Brief: Lines before the one containing "Click the 'token launch price and' headline" are left out; return that line and all lines after it, exactly, through the end of the records below.

(Dataset records)

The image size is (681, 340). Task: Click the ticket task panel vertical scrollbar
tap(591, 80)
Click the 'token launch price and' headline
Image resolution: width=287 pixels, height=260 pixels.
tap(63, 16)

Result:
Click the 'token launch price and' headline
Image resolution: width=287 pixels, height=260 pixels.
tap(63, 16)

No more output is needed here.